Task description:
Gather every line from the listing below that contains the word "checkbox", and copy each one in full.

Task material:
-*-*-

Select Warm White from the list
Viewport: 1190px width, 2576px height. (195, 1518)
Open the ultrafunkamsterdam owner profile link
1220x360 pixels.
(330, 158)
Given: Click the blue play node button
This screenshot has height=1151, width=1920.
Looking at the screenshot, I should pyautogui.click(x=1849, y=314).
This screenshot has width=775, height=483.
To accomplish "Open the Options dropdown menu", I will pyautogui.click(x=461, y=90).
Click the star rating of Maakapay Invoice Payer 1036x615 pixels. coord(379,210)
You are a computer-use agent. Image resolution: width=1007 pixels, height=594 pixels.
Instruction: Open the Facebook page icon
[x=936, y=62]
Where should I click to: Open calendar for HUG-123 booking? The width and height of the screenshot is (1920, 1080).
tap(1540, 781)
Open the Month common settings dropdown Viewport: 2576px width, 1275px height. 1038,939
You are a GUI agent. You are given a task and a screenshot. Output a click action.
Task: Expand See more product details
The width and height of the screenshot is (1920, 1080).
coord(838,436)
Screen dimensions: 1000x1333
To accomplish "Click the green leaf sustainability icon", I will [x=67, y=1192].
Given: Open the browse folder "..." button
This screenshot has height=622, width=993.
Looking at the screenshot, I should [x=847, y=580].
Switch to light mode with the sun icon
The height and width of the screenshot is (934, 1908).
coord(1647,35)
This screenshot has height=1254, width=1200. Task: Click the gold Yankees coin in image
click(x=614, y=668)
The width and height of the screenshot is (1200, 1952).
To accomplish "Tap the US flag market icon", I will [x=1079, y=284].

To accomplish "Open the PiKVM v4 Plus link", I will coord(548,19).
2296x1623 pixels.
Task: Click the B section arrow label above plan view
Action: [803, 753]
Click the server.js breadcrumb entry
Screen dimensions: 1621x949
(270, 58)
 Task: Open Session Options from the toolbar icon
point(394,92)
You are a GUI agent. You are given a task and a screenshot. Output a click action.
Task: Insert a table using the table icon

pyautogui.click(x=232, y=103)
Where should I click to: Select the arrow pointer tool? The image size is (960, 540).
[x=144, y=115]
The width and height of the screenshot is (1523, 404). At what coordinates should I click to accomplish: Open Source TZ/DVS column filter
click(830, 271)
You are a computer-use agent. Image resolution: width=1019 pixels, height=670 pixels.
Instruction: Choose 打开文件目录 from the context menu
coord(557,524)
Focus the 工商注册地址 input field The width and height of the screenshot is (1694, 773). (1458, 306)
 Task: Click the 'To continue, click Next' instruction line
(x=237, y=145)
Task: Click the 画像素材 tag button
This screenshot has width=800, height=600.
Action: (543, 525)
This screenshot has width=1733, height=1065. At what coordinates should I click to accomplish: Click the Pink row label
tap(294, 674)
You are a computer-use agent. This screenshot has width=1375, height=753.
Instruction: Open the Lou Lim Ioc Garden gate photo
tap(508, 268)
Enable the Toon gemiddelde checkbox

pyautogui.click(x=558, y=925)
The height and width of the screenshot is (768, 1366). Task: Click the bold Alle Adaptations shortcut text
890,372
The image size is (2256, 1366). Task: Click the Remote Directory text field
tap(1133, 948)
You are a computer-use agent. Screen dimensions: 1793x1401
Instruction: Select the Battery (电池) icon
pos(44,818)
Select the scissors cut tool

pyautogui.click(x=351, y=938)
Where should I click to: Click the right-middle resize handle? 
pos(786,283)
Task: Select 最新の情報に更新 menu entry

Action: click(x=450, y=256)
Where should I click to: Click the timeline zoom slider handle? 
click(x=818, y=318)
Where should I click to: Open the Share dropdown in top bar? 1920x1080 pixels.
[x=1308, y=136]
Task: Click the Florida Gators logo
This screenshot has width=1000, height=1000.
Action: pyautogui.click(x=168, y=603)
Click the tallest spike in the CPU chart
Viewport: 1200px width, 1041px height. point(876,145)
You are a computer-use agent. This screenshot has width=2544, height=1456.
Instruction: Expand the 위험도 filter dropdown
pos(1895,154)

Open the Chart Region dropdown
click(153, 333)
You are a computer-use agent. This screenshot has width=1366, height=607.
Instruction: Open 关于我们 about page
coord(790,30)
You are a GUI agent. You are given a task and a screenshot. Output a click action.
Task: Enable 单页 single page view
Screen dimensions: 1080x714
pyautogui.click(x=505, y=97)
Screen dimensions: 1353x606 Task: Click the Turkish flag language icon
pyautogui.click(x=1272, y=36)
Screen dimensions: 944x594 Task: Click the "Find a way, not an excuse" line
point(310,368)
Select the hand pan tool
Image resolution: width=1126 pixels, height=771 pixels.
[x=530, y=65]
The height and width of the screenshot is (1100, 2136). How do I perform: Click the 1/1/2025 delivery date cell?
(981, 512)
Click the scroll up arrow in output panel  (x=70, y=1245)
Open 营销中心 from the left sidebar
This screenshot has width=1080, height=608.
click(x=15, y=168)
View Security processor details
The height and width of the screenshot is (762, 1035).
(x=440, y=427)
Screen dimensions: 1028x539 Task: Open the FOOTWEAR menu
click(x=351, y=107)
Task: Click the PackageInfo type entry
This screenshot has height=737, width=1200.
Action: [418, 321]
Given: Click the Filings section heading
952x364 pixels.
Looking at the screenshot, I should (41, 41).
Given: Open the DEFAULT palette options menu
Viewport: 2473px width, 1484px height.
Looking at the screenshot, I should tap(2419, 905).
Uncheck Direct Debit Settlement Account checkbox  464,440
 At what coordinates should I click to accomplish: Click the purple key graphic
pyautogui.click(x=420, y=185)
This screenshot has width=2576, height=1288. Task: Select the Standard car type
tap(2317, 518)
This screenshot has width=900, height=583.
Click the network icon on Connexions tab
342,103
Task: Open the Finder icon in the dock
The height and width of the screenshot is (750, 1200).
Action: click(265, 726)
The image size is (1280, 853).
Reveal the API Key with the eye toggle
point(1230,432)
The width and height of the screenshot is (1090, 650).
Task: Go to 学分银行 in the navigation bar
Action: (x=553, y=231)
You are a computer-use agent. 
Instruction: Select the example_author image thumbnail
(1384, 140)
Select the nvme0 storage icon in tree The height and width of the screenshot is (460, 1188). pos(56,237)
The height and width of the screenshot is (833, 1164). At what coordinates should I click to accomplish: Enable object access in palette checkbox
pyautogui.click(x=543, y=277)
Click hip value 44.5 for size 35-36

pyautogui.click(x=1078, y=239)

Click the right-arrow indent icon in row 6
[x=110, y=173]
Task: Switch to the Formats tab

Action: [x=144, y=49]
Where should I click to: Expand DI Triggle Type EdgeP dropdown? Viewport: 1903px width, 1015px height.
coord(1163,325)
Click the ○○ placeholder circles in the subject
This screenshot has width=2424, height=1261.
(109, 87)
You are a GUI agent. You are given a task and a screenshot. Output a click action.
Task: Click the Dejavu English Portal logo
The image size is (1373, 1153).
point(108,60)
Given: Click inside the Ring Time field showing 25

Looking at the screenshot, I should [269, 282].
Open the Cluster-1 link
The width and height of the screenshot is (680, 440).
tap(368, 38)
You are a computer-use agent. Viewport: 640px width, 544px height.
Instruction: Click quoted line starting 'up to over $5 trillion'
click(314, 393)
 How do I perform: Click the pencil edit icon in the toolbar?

-*-*-

Response:
Enable the Toon gemiddelde checkbox
Uncheck Direct Debit Settlement Account checkbox  464,440
The height and width of the screenshot is (833, 1164). At what coordinates should I click to accomplish: Enable object access in palette checkbox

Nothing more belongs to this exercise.